On the switch: configure the port connecting to the router as a trunk (`switchport mode trunk`). Traffic from each VLAN arrives tagged at the router, the sub-interface strips the tag and routes the packet, then re-tags it with the destination VLAN tag before sending back to the switch.

The limitation of ROAS: all inter-VLAN traffic passes through a single physical link, which becomes a bottleneck. For small networks this is fine; large networks need Layer 3 switching.

Layer 3 switch SVIs

A Switched Virtual Interface (SVI) is a virtual Layer 3 interface on a Layer 3 switch, associated with a VLAN. You create an SVI with `interface vlan <id>` and assign it an IP address — this IP becomes the default gateway for devices in that VLAN.

When a frame arrives at a Layer 3 switch from VLAN 10 destined for VLAN 20, the switch routes it internally between the two SVIs without sending traffic out any physical interface. This happens in hardware at wire speed — much faster than routing through an external router.

For SVIs to route traffic, the Layer 3 switch needs `ip routing` enabled globally. Without this command, the SVIs can have IP addresses for management purposes but cannot route between VLANs.

The SVI approach is the preferred method for large campus networks. The distribution layer Layer 3 switches handle all inter-VLAN routing for the access layer switches connected to them, keeping inter-VLAN traffic off the uplinks to the core.

Legacy inter-VLAN routing

The oldest approach: one physical router interface per VLAN, each interface in the same subnet as the VLAN it serves. A router with 4 VLANs needs 4 physical interfaces — one for each VLAN's subnet. This is wasteful of router interfaces and physical cabling.

Legacy inter-VLAN routing is rarely used today and is only tested conceptually on CCNA. It's useful to understand because it shows why router-on-a-stick was developed as an improvement (single physical link, logical sub-interfaces per VLAN).

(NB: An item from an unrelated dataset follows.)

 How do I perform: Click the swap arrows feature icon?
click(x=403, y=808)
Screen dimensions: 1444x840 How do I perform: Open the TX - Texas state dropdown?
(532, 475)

Inter-VLAN routing methods

Method	Hardware needed	Physical links	Performance	Best for
Legacy (1 int/VLAN)	Router with multiple interfaces	One per VLAN	Limited by interface count	Historical, rarely used
Router-on-a-stick	Router + trunk port	One trunk link	Bottleneck on trunk link	Small networks, labs
Layer 3 SVI	Layer 3 switch	None (internal)	Wire-speed hardware routing	Enterprise, large campus

Key exam facts — CCNA

ROAS: sub-interfaces on router, `encapsulation dot1q <vlan-id>`, switch port as trunk
Layer 3 SVI: `interface vlan <id>` + IP address + `ip routing` globally
SVIs route internally in hardware — no external physical link needed for inter-VLAN traffic
ROAS limitation: all inter-VLAN traffic shares one physical trunk link
Default gateway for VLAN 10 hosts = IP of the SVI or ROAS sub-interface for VLAN 10

Common exam traps

Router-on-a-stick requires one router interface per VLAN

ROAS uses one physical interface with multiple logical sub-interfaces (one per VLAN). Each sub-interface has an 802.1Q encapsulation and IP address. This is the point of ROAS — reuse one physical port for all VLANs.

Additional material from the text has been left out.